Il veganesimo equivale a una filosofia e come tale è protetto dalla legge. Un tribunale del lavoro inglese ha emesso oggi questa storica sentenza sul ricorso di un vegano che si è sentito discriminato dalla propria azienda e infine licenziato a causa delle sue convinzioni. Il giudice Robin Postle ha stabilito che il “veganesimo etico” ha diritto di avere una protezione legale simile a quella di “un credo filosofico o una religione”, rientrando dunque nell’ambito dei diritti garantiti dall’Equality Act, una legge del 2010 sull’eguaglianza di trattamento. Le altre categorie sono età, sesso, orientamento sessuale, razza, religione, maternità, disabilità e matrimonio.
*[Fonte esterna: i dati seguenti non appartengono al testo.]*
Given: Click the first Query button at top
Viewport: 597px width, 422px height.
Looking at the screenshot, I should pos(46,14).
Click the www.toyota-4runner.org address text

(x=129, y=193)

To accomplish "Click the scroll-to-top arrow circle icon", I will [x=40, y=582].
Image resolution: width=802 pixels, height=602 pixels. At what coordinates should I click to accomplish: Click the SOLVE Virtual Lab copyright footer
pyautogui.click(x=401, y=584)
Il caso è stato portato davanti alla corte di Norwich da Jordi Casamitjana, 55 anni, un dipendente della League Against Cruel Sports, associazione per la difesa dei diritti degli animali. L’uomo ha scoperto che la sua azienda investe parte del fondo pensione in una società che fa esperimenti sugli animali. Ha fatto presente che questo era in contraddizione con lo spirito della ditta stessa, ma non gli hanno dato ascolto. Allora ha cominciato a informare i suoi colleghi e a questo punto è stato licenziato. “Sono molto felice per questo verdetto”, commenta Casamitjana, “spero che abbia conseguenze positive per tutti i vegani”. La League Against Cruel Sports non si è opposta alla sentenza, a cui ne dovrà seguire un’altra sulla legalità del licenziamento.
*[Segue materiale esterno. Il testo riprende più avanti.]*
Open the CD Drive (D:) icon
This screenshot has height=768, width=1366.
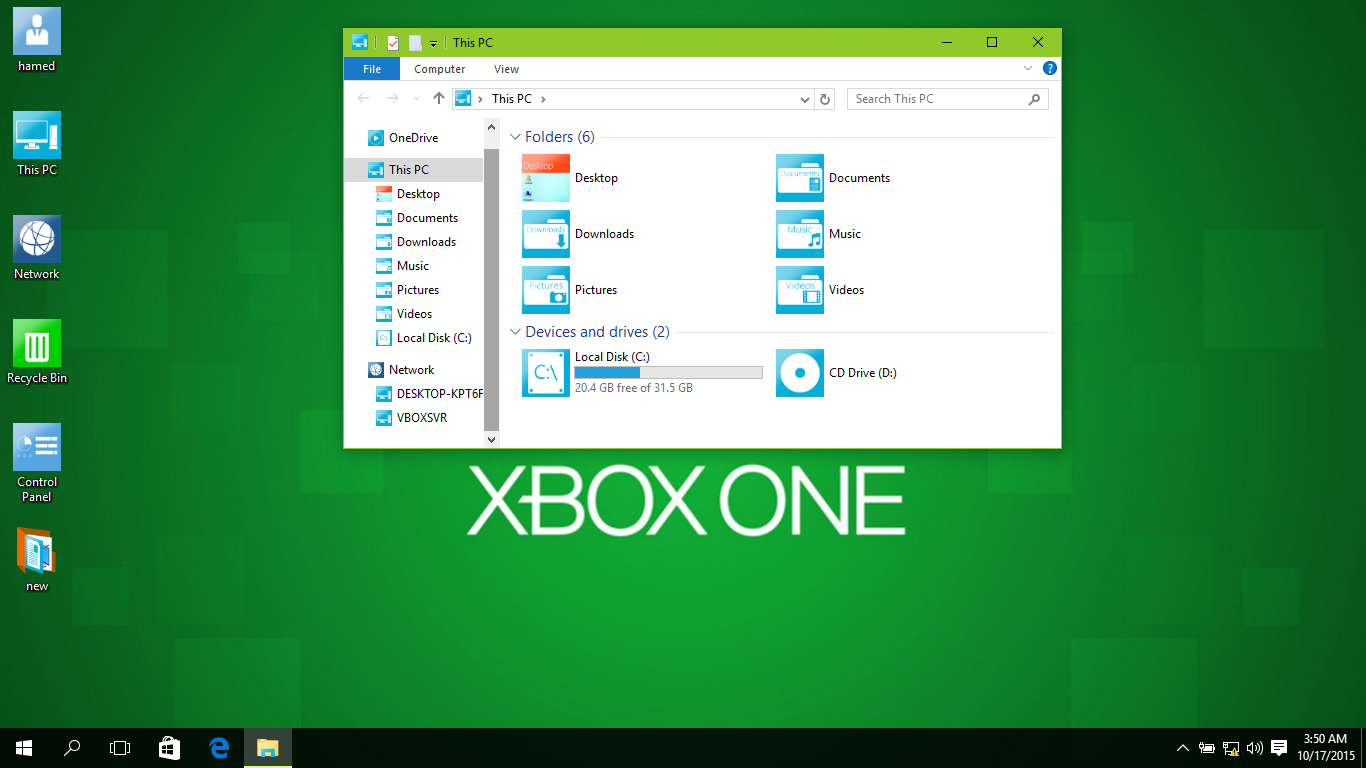click(800, 373)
L’azienda afferma che il dipendente ha perso il posto per “comportamento inappropriato” e non per la sua scelta vegana. Casamitjana si definisce un “vegano etico”, che cioè non si limita a nutrirsi con una dieta esclusivamente ricavata dalle piante ma osserva principi vegani in ogni manifestazione dell’esistenza. Non indossa capi di abbigliamento di lana, pelle o altri materiali ricavati da animali. E si sposta a piedi per non prendere l’autobus, poiché un autoveicolo rischia di schiacciare insetti, volatili o altri animali sotto le ruote. Pur non avendo valore di precedente legale perché emessa da un tribunale del lavoro, la sentenza potrebbe avere ampie conseguenze.
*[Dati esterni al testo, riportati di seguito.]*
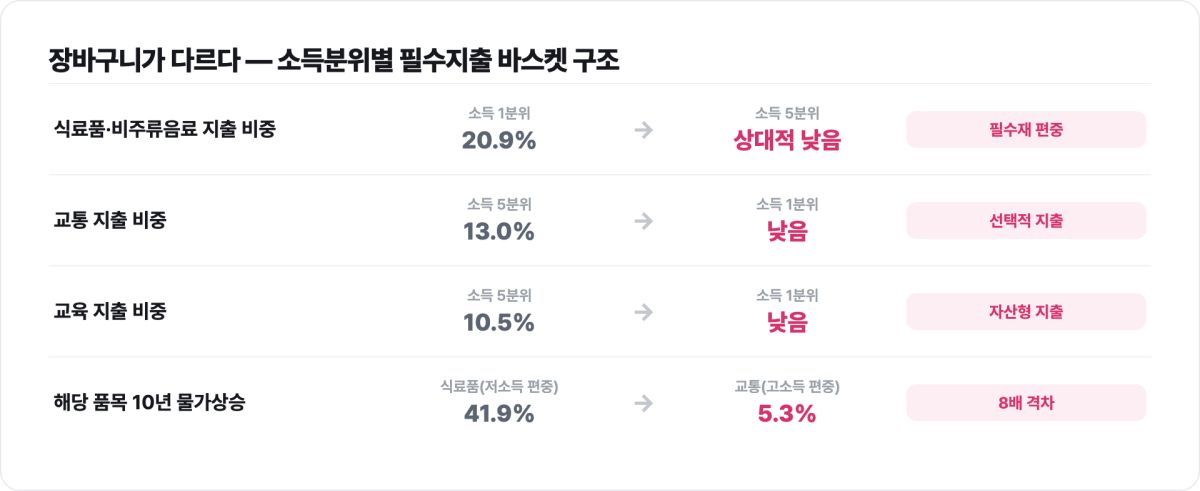The image size is (1200, 491).
Task: Click the 20.9% value for 소득 1분위
Action: tap(499, 141)

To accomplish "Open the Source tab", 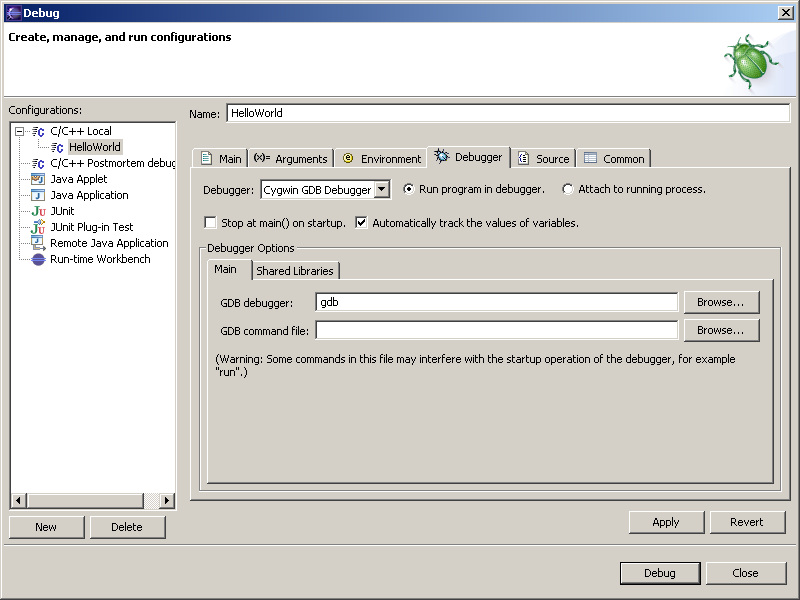I will 543,158.
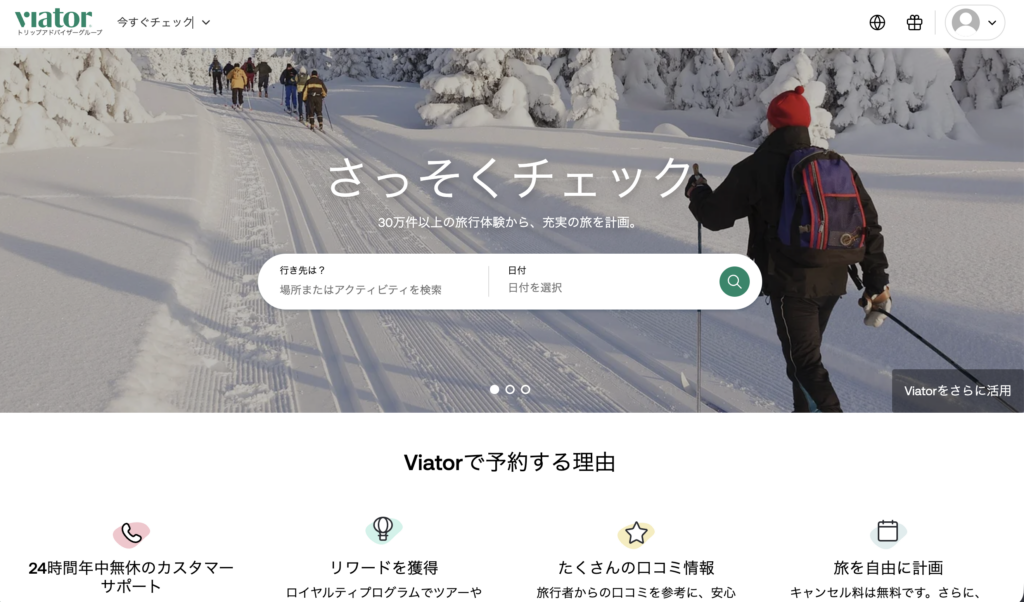Click the リワードを獲得 heading
The height and width of the screenshot is (602, 1024).
(383, 568)
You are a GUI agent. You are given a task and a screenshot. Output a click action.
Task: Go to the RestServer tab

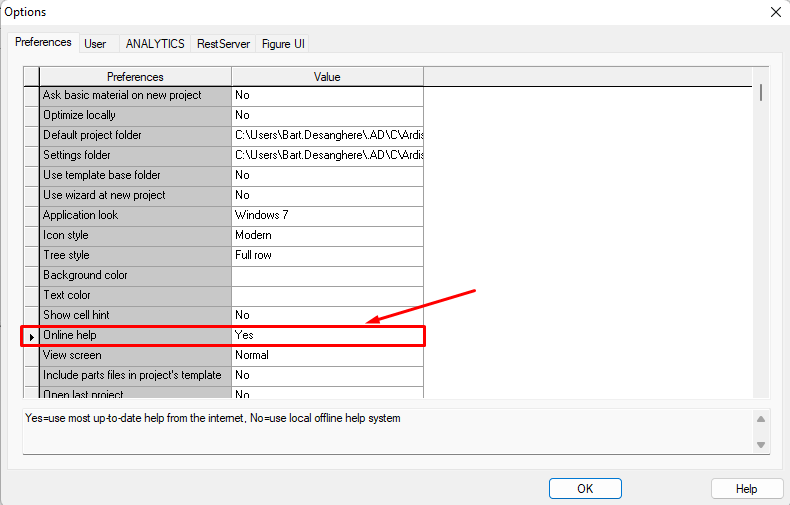tap(223, 44)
“Ci sarebbe da sorprendersi”, commenta la Bbc, “se qualcuno non citasse in giudizio la propria azienda sostenendo di venire discriminato a causa delle proprie convinzioni in materia di cambiamento climatico, per esempio perché rifiuta di viaggiare per lavoro in auto preferendo usare un’alternativa meno inquinante come il treno” (Arci Caccia).